# ▶️ Configure GPUs

In [None]:
import os
os.environ["CUDA_VISIBLE_DEVICES"]="0,1,2"#"0"

# ▶️ Load and Preprocess DBPedia dataset

In [None]:
from datasets import load_dataset

dataset = load_dataset("fancyzhx/dbpedia_14")
CLASS_LABELS = dataset['train'].features['label'].names

## Reduce dataset size via sampling
Let's obtain the first **n** samples from each class

In [None]:
import numpy as np

def get_n_samples_per_class(dataset, n, shuffle = False, seed=0):
    """
        Given a dataset, obtain the first n samples from each class
        and return a smaller dataset containing all the samples.

        Args:
            dataset (Dataset): The dataset to sample.
            n (int): How many samples from each class to extract.
            shuffle (bool): Whether to sort the final result by class or randomly.

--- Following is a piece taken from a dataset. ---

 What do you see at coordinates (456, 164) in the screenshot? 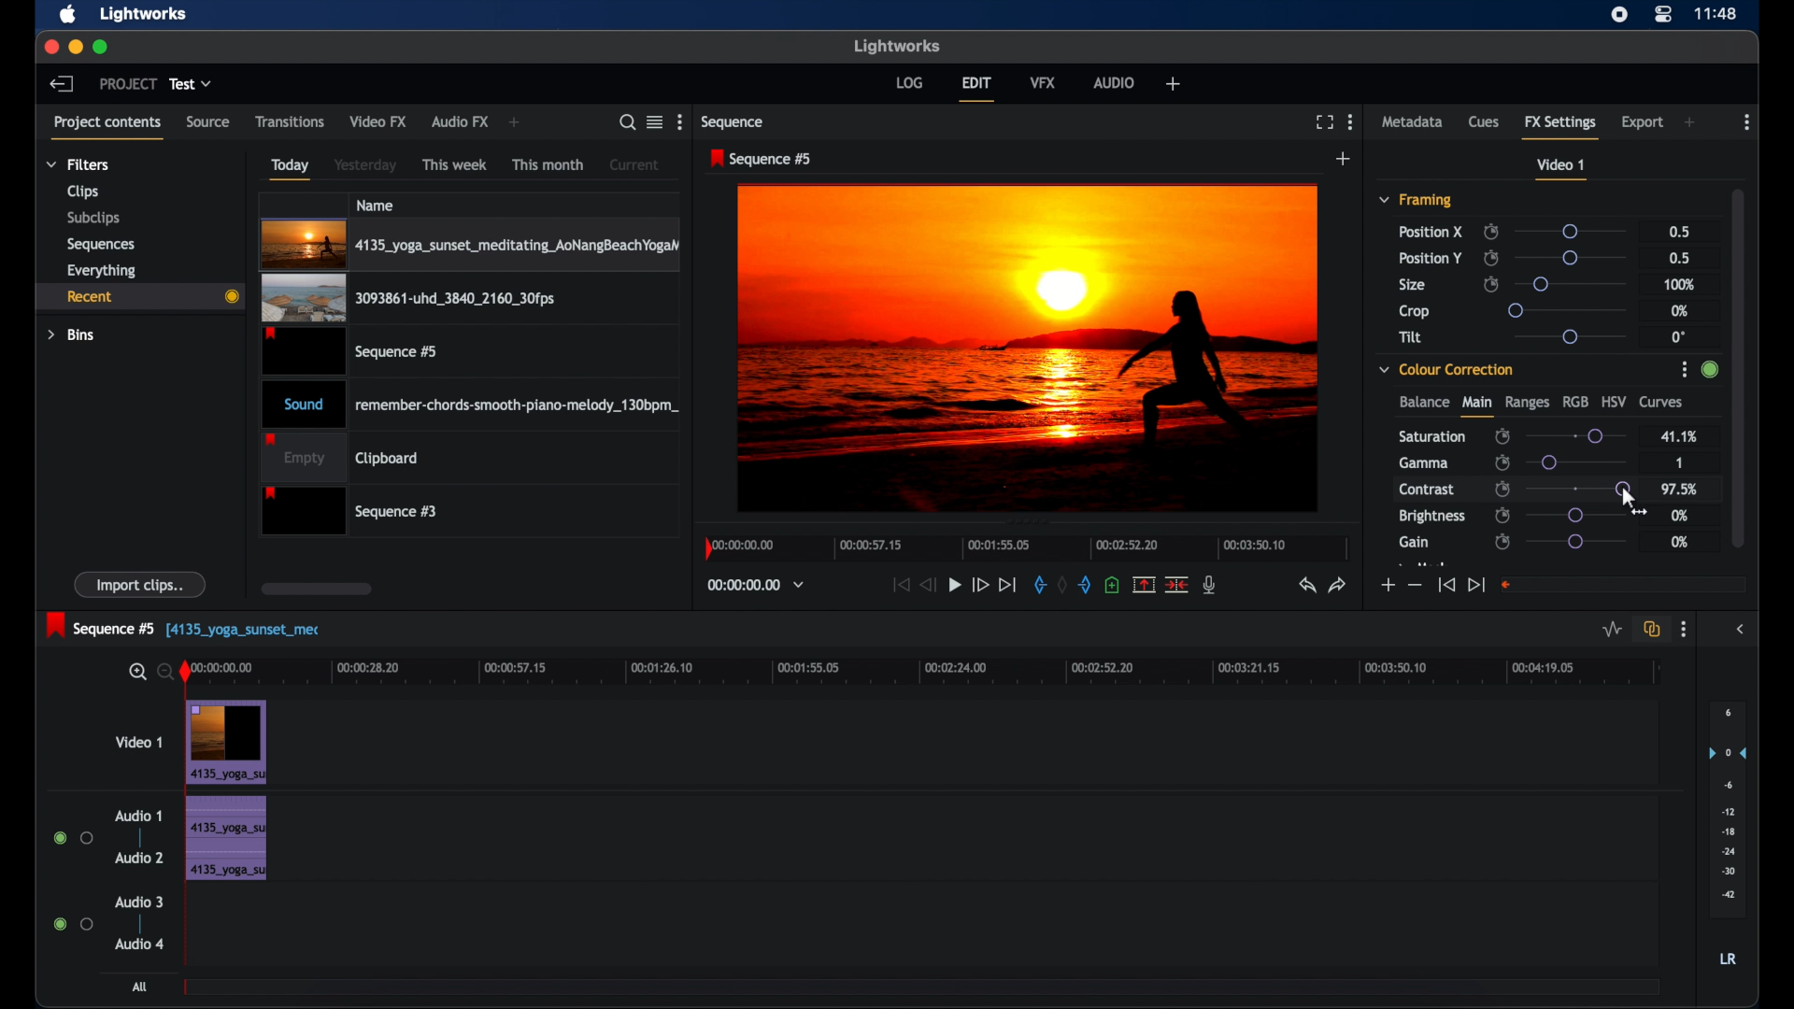
I see `this week` at bounding box center [456, 164].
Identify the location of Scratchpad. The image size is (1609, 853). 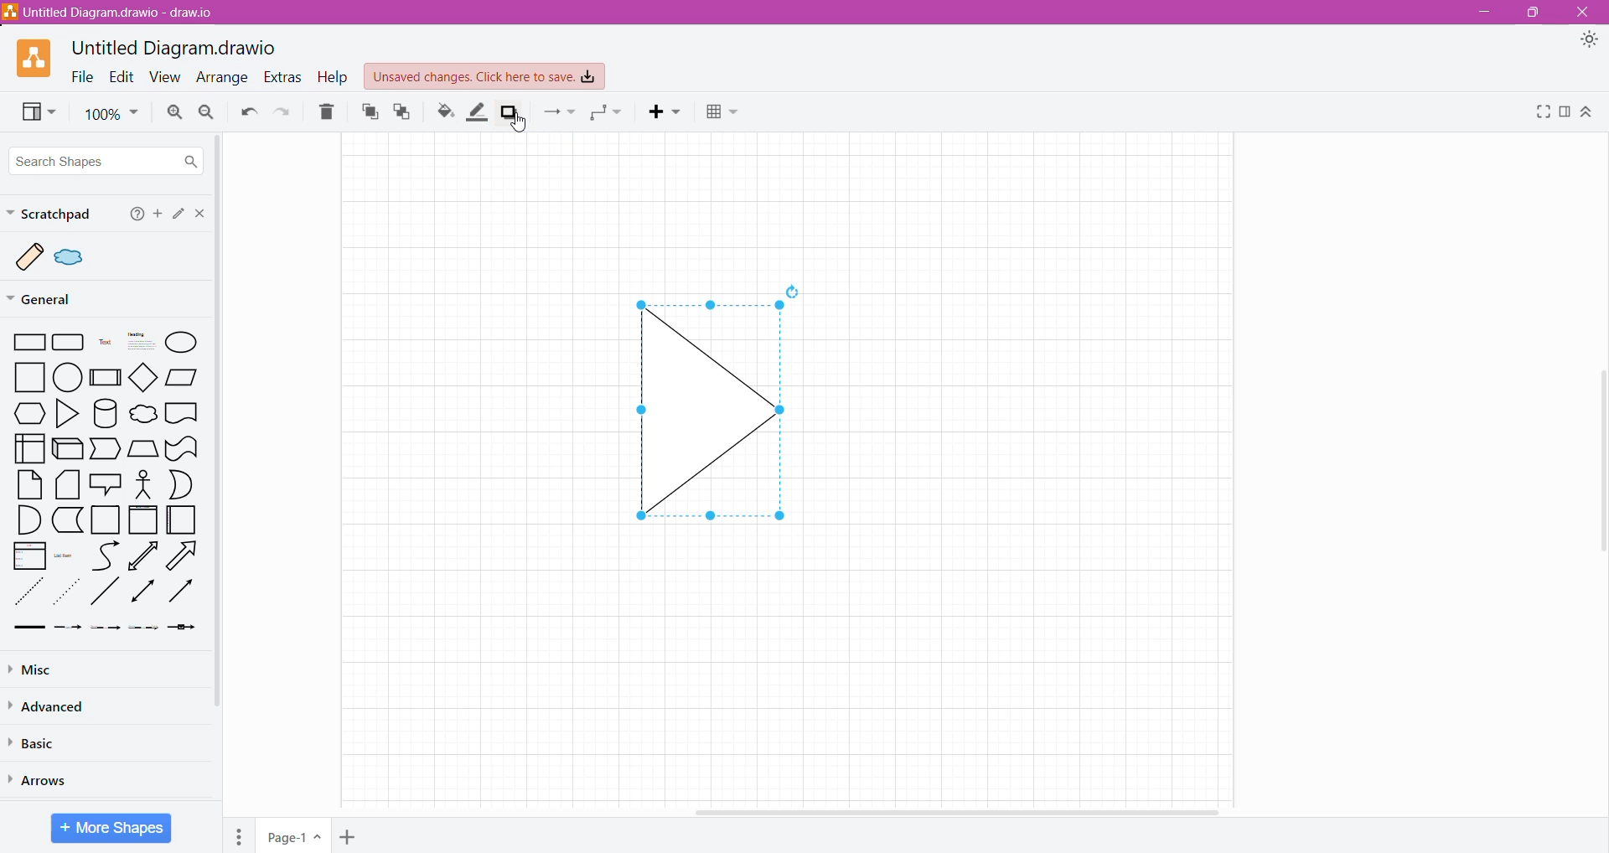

NOTE: Dataset.shuffle() hangs indefinitely on Nix.

        Returns:
            sample (Dataset): The sampled dataset.
    """
    ds_sorted = dataset.sort('label')
    _, class_indices = np.unique(ds_sorted['label'], return_index=True)

    class_indices = np.array([list(range(index, index + n)) for index in class_indices])
    class_indices = class_indices.flatten()

    if shuffle:
        sample = dataset.shuffle(seed=seed).sort('label').select(class_indices) # Dataset.shuffle() hangs indefinitely on Nix - No idea why.
    else:
        sample = dataset.sort('label').select(class_indices)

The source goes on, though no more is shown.